[Stored data]
________________________
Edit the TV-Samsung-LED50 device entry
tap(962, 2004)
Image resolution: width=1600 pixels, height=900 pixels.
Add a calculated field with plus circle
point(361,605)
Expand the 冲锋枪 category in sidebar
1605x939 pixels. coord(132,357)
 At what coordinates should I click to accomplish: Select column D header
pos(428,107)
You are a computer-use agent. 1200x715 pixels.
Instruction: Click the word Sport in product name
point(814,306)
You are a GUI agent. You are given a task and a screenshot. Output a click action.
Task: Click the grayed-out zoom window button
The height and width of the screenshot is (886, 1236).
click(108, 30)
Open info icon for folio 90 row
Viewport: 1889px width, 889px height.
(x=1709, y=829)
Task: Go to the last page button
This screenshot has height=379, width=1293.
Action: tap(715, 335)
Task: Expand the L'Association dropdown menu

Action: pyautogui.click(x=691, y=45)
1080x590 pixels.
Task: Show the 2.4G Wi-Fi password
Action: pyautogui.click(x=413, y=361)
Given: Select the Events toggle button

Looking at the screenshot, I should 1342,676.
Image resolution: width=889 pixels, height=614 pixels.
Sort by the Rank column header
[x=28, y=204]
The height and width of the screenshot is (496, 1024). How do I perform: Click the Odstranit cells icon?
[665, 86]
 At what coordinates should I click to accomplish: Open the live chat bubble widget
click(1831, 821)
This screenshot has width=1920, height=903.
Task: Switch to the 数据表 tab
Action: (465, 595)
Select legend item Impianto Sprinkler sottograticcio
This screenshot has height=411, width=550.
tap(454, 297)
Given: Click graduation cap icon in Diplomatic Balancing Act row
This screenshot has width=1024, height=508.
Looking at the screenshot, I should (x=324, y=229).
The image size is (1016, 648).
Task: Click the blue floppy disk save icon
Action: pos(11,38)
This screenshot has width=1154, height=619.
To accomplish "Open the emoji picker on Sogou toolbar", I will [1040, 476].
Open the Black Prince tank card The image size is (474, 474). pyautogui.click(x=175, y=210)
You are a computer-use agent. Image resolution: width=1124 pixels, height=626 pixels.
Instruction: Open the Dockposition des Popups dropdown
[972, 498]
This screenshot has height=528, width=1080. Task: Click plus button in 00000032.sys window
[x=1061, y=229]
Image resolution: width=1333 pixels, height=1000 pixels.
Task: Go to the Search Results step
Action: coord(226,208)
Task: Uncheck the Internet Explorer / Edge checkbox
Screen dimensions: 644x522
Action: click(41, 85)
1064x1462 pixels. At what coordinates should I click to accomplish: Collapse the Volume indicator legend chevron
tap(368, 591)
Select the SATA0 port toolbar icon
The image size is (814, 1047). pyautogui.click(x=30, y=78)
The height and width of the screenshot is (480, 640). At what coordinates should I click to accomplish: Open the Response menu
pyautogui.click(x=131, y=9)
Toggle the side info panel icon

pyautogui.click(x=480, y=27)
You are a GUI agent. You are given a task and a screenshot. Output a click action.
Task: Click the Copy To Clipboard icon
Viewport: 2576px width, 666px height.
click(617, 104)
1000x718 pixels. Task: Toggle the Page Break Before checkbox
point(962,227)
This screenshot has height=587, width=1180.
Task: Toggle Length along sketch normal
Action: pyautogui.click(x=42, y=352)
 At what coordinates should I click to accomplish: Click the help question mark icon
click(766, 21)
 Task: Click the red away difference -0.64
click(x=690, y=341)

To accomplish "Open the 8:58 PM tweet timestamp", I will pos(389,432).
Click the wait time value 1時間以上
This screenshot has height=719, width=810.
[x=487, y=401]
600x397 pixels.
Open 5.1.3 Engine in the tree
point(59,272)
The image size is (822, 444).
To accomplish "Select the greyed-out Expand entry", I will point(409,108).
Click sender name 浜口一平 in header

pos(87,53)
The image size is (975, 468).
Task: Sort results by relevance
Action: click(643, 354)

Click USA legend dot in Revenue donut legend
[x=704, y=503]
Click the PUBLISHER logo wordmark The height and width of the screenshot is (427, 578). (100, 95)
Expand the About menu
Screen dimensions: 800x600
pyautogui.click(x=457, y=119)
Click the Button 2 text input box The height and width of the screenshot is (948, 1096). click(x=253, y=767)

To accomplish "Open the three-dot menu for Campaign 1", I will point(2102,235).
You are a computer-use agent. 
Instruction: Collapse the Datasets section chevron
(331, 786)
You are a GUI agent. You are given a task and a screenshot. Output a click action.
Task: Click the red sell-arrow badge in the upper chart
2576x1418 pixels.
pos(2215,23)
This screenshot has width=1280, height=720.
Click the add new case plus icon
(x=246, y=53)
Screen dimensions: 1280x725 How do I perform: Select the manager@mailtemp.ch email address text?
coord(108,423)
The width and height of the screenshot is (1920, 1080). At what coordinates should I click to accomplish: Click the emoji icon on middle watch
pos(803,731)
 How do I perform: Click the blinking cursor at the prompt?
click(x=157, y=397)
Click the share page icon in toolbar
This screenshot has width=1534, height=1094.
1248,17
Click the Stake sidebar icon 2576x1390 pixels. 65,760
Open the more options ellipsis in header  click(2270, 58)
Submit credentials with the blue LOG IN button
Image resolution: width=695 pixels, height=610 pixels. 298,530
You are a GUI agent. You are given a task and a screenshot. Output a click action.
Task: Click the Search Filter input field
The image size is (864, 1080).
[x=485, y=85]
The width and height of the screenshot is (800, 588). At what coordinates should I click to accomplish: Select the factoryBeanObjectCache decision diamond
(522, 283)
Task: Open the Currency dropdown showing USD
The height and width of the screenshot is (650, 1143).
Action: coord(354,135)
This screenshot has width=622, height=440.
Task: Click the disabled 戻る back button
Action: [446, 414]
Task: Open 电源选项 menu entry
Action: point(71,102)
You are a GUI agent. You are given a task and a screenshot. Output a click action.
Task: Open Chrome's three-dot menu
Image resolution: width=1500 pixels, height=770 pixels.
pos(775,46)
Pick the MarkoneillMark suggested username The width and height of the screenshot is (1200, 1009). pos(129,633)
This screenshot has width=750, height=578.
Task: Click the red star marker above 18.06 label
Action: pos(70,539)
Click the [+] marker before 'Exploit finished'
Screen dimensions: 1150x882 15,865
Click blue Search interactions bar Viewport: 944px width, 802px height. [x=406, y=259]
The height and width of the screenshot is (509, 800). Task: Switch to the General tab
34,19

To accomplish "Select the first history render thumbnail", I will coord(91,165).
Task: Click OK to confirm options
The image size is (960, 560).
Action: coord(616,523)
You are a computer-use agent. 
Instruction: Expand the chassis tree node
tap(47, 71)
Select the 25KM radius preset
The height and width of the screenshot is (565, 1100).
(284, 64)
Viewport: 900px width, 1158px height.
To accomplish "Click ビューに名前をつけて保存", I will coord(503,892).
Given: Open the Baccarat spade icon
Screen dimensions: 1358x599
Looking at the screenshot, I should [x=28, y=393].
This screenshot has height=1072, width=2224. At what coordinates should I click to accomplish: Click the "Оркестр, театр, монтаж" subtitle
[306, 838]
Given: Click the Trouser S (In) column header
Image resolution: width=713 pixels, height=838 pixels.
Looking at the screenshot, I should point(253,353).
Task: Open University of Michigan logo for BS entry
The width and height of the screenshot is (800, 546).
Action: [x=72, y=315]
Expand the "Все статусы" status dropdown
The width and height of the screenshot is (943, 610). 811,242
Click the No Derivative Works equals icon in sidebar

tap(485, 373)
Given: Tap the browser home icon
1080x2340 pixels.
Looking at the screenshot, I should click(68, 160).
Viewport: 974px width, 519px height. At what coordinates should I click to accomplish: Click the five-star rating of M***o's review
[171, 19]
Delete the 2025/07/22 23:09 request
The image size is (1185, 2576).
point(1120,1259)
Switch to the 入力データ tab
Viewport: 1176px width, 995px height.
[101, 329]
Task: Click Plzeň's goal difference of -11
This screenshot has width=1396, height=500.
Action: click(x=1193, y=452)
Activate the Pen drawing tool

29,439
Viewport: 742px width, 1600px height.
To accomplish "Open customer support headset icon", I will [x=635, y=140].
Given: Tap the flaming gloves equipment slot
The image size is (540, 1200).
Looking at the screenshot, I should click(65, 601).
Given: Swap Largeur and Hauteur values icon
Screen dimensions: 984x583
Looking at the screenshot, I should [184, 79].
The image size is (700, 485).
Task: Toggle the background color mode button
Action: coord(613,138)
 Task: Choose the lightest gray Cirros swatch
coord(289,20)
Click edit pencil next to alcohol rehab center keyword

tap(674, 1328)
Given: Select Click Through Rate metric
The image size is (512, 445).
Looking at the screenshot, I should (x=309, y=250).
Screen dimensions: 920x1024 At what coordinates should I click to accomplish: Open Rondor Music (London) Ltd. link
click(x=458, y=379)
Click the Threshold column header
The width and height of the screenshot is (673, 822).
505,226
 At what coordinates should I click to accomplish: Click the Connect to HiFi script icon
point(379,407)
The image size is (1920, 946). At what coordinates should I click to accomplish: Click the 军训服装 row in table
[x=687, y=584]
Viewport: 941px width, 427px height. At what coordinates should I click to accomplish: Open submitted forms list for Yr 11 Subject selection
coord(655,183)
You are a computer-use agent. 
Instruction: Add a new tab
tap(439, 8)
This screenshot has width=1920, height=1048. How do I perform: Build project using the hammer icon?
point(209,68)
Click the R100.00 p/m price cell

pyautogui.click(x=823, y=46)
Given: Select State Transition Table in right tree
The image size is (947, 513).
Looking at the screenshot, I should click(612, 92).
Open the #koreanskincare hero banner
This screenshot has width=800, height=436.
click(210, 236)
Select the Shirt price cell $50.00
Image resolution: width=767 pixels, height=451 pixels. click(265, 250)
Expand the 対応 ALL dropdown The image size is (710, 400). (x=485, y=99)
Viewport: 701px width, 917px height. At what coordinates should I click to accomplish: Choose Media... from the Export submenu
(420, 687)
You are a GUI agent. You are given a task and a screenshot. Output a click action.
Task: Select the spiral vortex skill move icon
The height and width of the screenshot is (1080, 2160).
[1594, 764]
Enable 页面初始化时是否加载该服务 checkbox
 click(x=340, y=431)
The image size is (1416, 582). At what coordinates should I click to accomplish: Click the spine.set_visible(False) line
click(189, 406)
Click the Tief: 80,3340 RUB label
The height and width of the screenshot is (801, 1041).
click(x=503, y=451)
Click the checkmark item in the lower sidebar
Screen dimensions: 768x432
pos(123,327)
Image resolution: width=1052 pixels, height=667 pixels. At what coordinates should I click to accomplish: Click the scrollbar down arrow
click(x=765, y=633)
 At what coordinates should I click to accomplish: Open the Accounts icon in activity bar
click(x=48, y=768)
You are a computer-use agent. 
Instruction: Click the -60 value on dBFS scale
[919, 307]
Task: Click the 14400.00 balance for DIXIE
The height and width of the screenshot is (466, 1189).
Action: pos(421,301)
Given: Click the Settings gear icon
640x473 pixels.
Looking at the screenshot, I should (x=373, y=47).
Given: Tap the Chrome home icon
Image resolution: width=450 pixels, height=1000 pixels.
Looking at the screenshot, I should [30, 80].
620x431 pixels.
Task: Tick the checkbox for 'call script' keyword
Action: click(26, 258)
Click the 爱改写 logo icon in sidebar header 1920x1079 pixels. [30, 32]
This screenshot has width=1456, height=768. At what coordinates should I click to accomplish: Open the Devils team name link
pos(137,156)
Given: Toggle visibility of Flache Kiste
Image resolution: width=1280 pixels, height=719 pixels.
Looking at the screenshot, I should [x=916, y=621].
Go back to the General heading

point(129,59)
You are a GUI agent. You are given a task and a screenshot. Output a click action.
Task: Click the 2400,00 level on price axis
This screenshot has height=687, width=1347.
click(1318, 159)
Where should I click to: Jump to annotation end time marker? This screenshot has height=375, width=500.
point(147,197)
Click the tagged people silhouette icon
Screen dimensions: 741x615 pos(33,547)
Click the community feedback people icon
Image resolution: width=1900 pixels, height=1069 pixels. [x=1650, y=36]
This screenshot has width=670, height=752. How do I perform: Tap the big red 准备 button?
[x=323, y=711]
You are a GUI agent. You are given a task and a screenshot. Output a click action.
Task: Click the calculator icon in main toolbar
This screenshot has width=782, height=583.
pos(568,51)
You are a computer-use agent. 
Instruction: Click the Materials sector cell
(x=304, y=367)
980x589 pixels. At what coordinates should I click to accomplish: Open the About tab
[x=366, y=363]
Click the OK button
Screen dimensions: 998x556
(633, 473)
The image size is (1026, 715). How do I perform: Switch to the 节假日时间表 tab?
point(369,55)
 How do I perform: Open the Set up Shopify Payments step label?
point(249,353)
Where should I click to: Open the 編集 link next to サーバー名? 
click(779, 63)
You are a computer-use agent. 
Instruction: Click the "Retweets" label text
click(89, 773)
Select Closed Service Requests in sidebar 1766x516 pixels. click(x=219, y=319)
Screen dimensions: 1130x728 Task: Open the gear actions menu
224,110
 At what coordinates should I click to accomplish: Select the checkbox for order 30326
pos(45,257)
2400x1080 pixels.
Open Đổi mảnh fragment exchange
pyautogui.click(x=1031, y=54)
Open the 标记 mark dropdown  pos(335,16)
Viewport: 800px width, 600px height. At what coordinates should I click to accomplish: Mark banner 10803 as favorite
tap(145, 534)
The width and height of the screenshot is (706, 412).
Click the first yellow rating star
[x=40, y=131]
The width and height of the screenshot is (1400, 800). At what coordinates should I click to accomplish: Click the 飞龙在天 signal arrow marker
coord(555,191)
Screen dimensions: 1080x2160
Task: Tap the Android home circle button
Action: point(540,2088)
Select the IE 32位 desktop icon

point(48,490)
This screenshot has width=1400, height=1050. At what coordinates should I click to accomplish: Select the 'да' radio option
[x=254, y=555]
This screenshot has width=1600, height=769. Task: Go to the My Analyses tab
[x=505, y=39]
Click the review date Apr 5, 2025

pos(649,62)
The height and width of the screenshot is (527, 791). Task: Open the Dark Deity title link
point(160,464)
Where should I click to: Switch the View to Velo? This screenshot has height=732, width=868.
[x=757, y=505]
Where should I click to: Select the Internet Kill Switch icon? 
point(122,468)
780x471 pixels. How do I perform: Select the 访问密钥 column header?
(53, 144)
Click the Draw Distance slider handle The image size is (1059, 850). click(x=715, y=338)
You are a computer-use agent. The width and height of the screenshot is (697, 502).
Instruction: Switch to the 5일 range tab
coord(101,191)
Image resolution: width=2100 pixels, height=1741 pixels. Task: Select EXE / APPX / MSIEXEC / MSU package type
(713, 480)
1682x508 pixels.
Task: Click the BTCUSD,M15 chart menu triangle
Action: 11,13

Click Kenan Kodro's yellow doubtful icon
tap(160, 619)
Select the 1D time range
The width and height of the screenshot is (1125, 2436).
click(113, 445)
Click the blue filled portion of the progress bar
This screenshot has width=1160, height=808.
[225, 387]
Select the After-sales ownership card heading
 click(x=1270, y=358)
________________________
▶ [EXERCISE REQUIREMENTS] Collect each line above holding the string "options".

▶ [SOLUTION]
Open the more options ellipsis in header  click(2270, 58)
Task: Click OK to confirm options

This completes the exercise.